> **Source document**
..............................

Sunday, January 20, 2008

A Zen Thing.

I was driving to my friend Sam's house, thinking about Julian - his life, his death, and his mum. You know, nice light fare for a jaunt to a chum's.

I don't really feel too sad for Julian...he was sick, weak, in pain. How is death a bad thing, when you have all that to juggle? I've been with cancer patients from start to finish...and the finish is always a relief for the ones experiencing it most intimately. I'm sorry the little guy won't know some of the joys of growing into an adult. No first kiss, no prom, no fumbling a bra off a girl for the first time...all the things that help shape a lad into a man.

More, though, I feel for his mum. Could I share with y'all, if my beloved were sick, dying, gone? I have no idea. I doubt I'd be coherent enough to use a Kleenex properly, let alone write a beautiful post for everyone who'd been following along with our journey. Although grief fades, until she dies there will be a sore, empty place where Julian's life should be...dances, dates, loves, triumphs, graduations, wins, losses, sorrows, fiancees, wedding, children...a whole long life's worth of empty.

Sigh.

I was also thinking a sort of Zenish thought about yesterday. I figured it out...around the time Julian was passing through the veil, I was catching snowflakes in front of my house. My head was tilted back and I was letting them fall into my mouth, onto my tongue, brush cold feathery kisses across my cheeks and eyes. I was delighted, brought right back to my own childhood and the taste and feel of fat wet flakes. I was grinning (a sight to behold I'm sure, since I know I don't do it often) a big silly grin, and my hair, face, and torso were covered in the melting miracles. The snow tasted clean, the flakes were magnificent and massive...I caught them on my palm and ate them, tipped my head back and caught them, blinked them out of my eyes and giggled when a few went down the back of my shirt. All while Julian lay dying.

I didn't know he was failing...I've been keeping passively up with his regression from life, and only knew he was still hanging on through Xmas. So I was uncomplicatedly happy for a little while. In the same moments he and his family were uncomplicatedly sorrowful. We were in the moments together, experiencing different parts of the same whole, hearts beating together, breathing together, being in our moments together even as were were as far apart as strangers can be...in so many ways, so very far apart...but we were still sharing those moments. Some of Julian's dying was mine, and some of his mother's grief and relief were mine, and some of my simple snowy joy was theirs.

Right now, in this moment, as I type, Mimi (Julian's mother, although I have no right to be so familiar with her name) and I are sharing existence - she with her heart full of her experience, and I with mine. Along with us, there's you, dear reader...you and everyone you know and the even greater number of people you don't know. We are all in our moments together. There is no different time for one or another...we share it all, together...it's only our experience makes us different in these moments.

If that doesn't make you feel connected to it all, I don't know what will.

Or maybe it's just me...or a Zen thing.

..............................

> **Supplied records**

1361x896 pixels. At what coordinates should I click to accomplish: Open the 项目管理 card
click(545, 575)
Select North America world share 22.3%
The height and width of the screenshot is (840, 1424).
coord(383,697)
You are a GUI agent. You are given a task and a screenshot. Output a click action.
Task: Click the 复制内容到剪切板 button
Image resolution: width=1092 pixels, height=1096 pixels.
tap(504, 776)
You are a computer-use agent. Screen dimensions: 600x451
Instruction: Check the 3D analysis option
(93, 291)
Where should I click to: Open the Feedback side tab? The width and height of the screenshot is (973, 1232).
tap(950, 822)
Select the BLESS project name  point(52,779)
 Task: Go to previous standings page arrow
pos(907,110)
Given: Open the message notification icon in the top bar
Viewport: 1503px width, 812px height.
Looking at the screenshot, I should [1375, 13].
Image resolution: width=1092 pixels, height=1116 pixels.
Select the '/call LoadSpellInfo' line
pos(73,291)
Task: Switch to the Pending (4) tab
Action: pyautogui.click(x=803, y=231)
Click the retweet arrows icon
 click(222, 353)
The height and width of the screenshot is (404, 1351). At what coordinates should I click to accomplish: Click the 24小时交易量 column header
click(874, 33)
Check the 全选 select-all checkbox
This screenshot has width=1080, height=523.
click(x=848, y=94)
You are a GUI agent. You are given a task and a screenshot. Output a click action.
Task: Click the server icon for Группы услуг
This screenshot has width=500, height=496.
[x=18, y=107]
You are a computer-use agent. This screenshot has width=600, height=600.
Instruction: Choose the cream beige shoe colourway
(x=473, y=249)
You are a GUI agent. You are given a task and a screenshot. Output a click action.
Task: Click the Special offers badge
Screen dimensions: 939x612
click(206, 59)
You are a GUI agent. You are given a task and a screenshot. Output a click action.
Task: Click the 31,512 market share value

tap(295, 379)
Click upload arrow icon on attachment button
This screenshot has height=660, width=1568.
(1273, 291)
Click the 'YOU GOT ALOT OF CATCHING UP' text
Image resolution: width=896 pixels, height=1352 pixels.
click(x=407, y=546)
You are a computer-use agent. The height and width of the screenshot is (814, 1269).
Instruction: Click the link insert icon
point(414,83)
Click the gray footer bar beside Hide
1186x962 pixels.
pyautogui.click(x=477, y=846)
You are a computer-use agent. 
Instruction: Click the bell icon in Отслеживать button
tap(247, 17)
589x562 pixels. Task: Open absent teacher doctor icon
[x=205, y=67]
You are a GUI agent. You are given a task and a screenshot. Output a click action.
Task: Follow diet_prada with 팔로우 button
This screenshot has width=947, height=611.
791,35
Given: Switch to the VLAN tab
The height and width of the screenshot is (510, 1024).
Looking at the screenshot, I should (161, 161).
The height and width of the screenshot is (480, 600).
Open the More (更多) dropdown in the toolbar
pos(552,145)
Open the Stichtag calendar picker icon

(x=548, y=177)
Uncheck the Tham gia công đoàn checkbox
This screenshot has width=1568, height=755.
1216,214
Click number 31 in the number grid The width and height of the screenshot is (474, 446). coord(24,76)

..............................

> **Using the information**
(1) Can you sum up the blog post in two sentences?
(2) Could you duplicate the blog post, starting with "I didn't know" and going on through "joy was theirs."?
The rows play no part in this work.

> **Answers for this exercise**
(1) While driving to a friend's house, the writer reflects on Julian's death, feeling less sorry for the sick boy than for his mother, Mimi, who will carry an empty place where his life should be. Realizing that they were happily catching snowflakes around the time Julian was dying, the writer concludes that everyone shares the same moments together and differs only in experience.

(2)
I didn't know he was failing...I've been keeping passively up with his regression from life, and only knew he was still hanging on through Xmas. So I was uncomplicatedly happy for a little while. In the same moments he and his family were uncomplicatedly sorrowful. We were in the moments together, experiencing different parts of the same whole, hearts beating together, breathing together, being in our moments together even as were were as far apart as strangers can be...in so many ways, so very far apart...but we were still sharing those moments. Some of Julian's dying was mine, and some of his mother's grief and relief were mine, and some of my simple snowy joy was theirs.